UFC President Dana White and WEC General Manager Reed Harris have been asked repeatedly if the WEC was going to be absorbed by the UFC. The answer has consistently been “no.” The spoken desire has been to keep the UFC and WEC as totally separate entities. The WEC was going to focus exclusively on the lighter weight classes while the UFC focused on 155 and above. However, i don’t believe that the merger is not on the horizon. I think that all signs point to the UFC strategically planning to bring the WEC into the UFC. Let me point out a few reasons…
1. UFC’s Appearance on Versus – SPIKE has always been the exclusive home of live UFC cards and Fight Nights, however earlier this year the UFC aired a show on the VERSUS network and then a second show. Versus is the network home of the WEC and it seems odd that the big brother to the WEC would utilize VERSUS. I have to believe that it is an attempt for exposure to the casual fan. Now, UFC and WEC are synonymous in many people’s minds.
2. WEC’s Entrance Into Pay Per View – I think this may be this biggest indicator, The WEC put together a stellar card which aired on pay per view. However, the odd thing was that it was never marketed as a WEC event. You did not see the WEC logo anywhere. In fact, the show aired with the UFC logo. If there were long term plans for keeping the WEC brand I doubt that would’ve been the case.
3. Dana White’s Increased Presence in WEC – Previously, Dana White had seemed to delegate WEC management responsibilities to Reed Harris. However, the last few WEC shows have seemed to indicate that Dana White is more involved than before. Maybe I am all wet here, but just an observation.

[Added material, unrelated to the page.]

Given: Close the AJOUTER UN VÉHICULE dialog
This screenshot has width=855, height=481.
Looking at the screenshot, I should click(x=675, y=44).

4. The Failure to Create A Flyweight Division – It has been nearly two years ago that news came out of the WEC wanting to create a flyweight (125 lb.) division. Two years later and there is no progress. Perhaps that is because another division would be too much if the merger took place.
5. International Fighters Coming to WEC – The UFC has made a huge goal to expand into international markets. While the WEC certainly boasted some solid fighters from Brazil and Japan the WEC never seemed to make it a priority to expand outside North America. One signing in particular got my attention. The WEC recently signed Chinese lightweight Zhang Tie Quan. I found it interesting that he was in the WEC 155 and not the UFC 155. It is the UFC who has made huge strides in China. You would think it would be ideal to have a Chinese fighter on the UFC roster. Maybe over-thinking this one, but just another clue.
6. Average Ratings of WEC Shows – The MMA fan needs to know about the WEC. The WEC consistently puts on the most entertaining cards. However, the name “WEC” does not carry the weight of “UFC”. Really good WEC cards fail to even draw 500,000 viewers on Versus. I don’t think that Zuffa can continue to produce shows that do simply average ratings. I guarantee that a similar card as one of the WEC cards with a UFC name would draw nearly twice the audience.
I like the move in some ways. Here are the pros and cons…
PRO – WEC fighters would get better pay. Those guys deserve to be paid better. They make far less that their UFC counterparts. The move to UFC would produce more in salary and sponsorships.
CON – Over Saturation of the market. Not just over-saturation, but if you add 10 guys to the UFC lightweight roster and then create two new divisions where will the UFC find time to put the lighter guys on cards?
PRO – Unknown guys will become stars. Currently the only fighter that the casual fan may know of in the WEC is Urijah Faber. However, if the merger happened guys like Jose Aldo, Dominick Cruz, Ben Henderson, and Mike Brown would become stars.
In other words, the move is advantageous for the fighters on the WEC roster, but maybe it creates too much headache for the Zuffa brass.